“Yes, I knew that must be troubling you,” Mr. Vale answered; “and I came down purposely to talk matters over with you. This log looks long enough to hold five people comfortably. Suppose we sit down here a few moments.”
So they ranged themselves on the piece of timber, which had been stranded from the wreck of the Starling, and which two days of sunshine had thoroughly dried.
“Now,” said Mr. Vale, “let us proceed to business. Suppose we have these men on our hands for two weeks, how much do you think it is going to cost us?”
“That is what I have been trying to get at,” replied Sister Julia; “all the bedding and things must be paid for, and there is the coal, which we are burning at a lively rate the whole twenty-four hours. These women who help me can't afford to work without wages, though they would be willing enough to, and Bromley the sexton must have something, for he's up a dozen times a night tending to the fires in the two stoves. It seems to me ten dollars a day might be made to cover our running expenses, but I do not see how we can manage to do with less.”

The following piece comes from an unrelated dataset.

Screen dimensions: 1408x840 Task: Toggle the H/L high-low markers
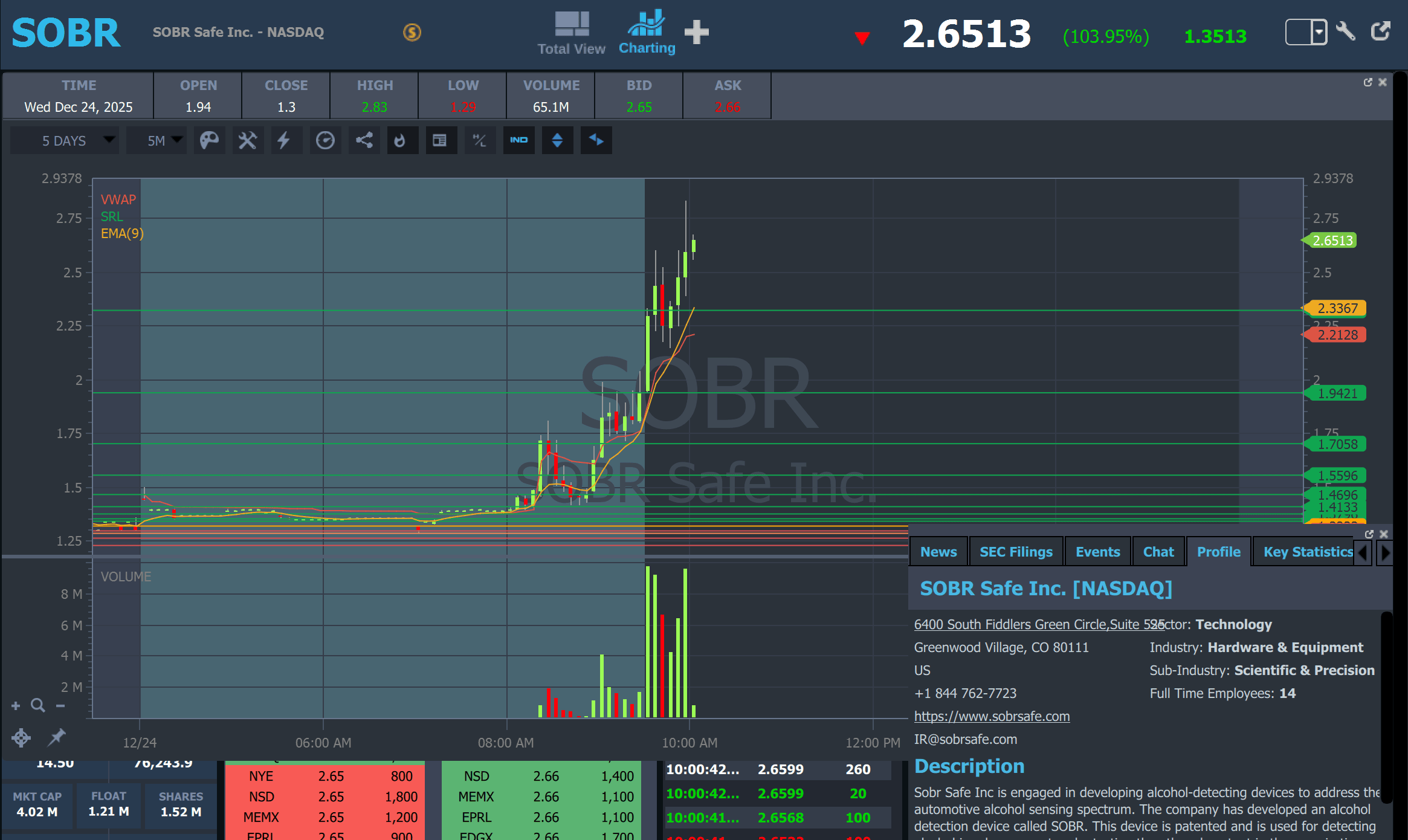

“That will be seventy dollars a week,” said Harry, having worked out the difficult sum on the firm wet sand at his feet; “whew! but that's a lot, and for two weeks it would be twice that.”
“Yes, a hundred and forty dollars,” said Sister Julia; “it is a pretty large sum.”
“And your own services ought not to go unremunerated,” Mr. Vale suggested.
“Indeed they ought! I only wish my pocket were long enough to pay all the bills myself.”
“I've wished mine was, a hundred times over, since the wreck.”
“There's one thing I want to ask you, Mr. Vale,” said Sister Julia, “and that is, if, after all, you think even my time is my own to give. You see while Mr. and Mrs. Fairfax are abroad I am employed by them to care for Reginald. To be sure he is so nearly well now that he does not need me, and Mrs. Murray is like a mother to him, but his lessons will have to be interrupted, and I wondered if Mr. Fairfax would feel I was doing quite right to neglect them.”